EXERCISE PROMPT
Note how many lines in the entries contain the string "GEO可发", then give that number and nothing else.

Saved data entries:
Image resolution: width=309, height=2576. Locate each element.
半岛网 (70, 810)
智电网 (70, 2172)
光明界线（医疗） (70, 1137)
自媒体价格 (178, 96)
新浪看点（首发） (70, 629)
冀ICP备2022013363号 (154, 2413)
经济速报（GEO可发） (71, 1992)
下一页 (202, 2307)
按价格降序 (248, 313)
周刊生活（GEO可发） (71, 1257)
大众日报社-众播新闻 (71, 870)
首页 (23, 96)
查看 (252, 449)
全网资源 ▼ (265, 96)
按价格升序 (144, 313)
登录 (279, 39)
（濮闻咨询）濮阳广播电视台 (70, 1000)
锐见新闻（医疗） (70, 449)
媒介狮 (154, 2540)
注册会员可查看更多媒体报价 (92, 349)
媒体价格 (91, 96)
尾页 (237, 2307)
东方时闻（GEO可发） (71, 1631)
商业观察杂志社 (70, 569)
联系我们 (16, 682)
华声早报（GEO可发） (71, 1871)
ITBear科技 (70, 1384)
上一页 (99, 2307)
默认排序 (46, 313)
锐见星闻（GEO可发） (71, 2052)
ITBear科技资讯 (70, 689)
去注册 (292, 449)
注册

...

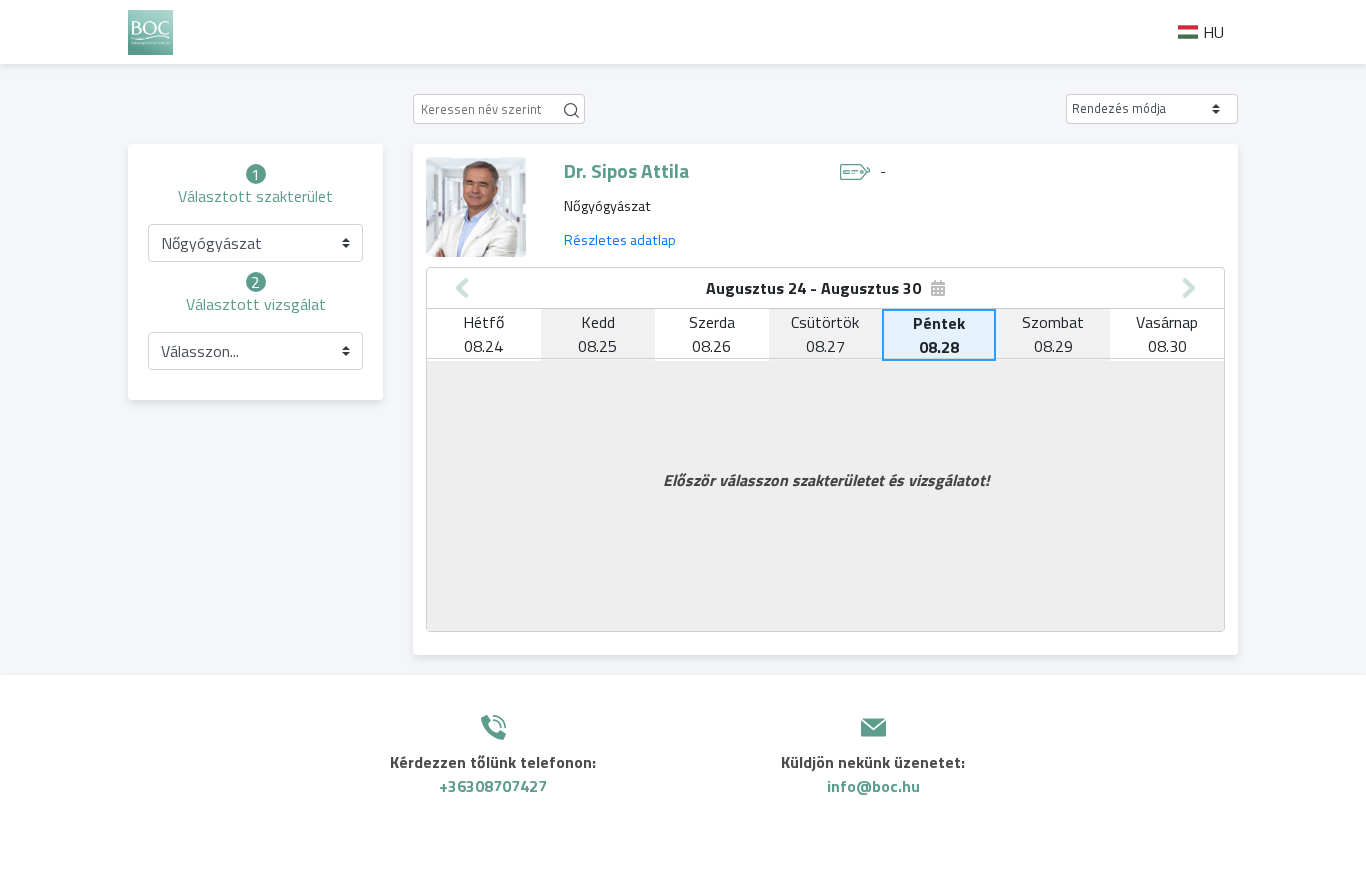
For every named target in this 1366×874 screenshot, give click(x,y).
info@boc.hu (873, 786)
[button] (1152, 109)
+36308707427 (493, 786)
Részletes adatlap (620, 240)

FINISHED EXERCISE
5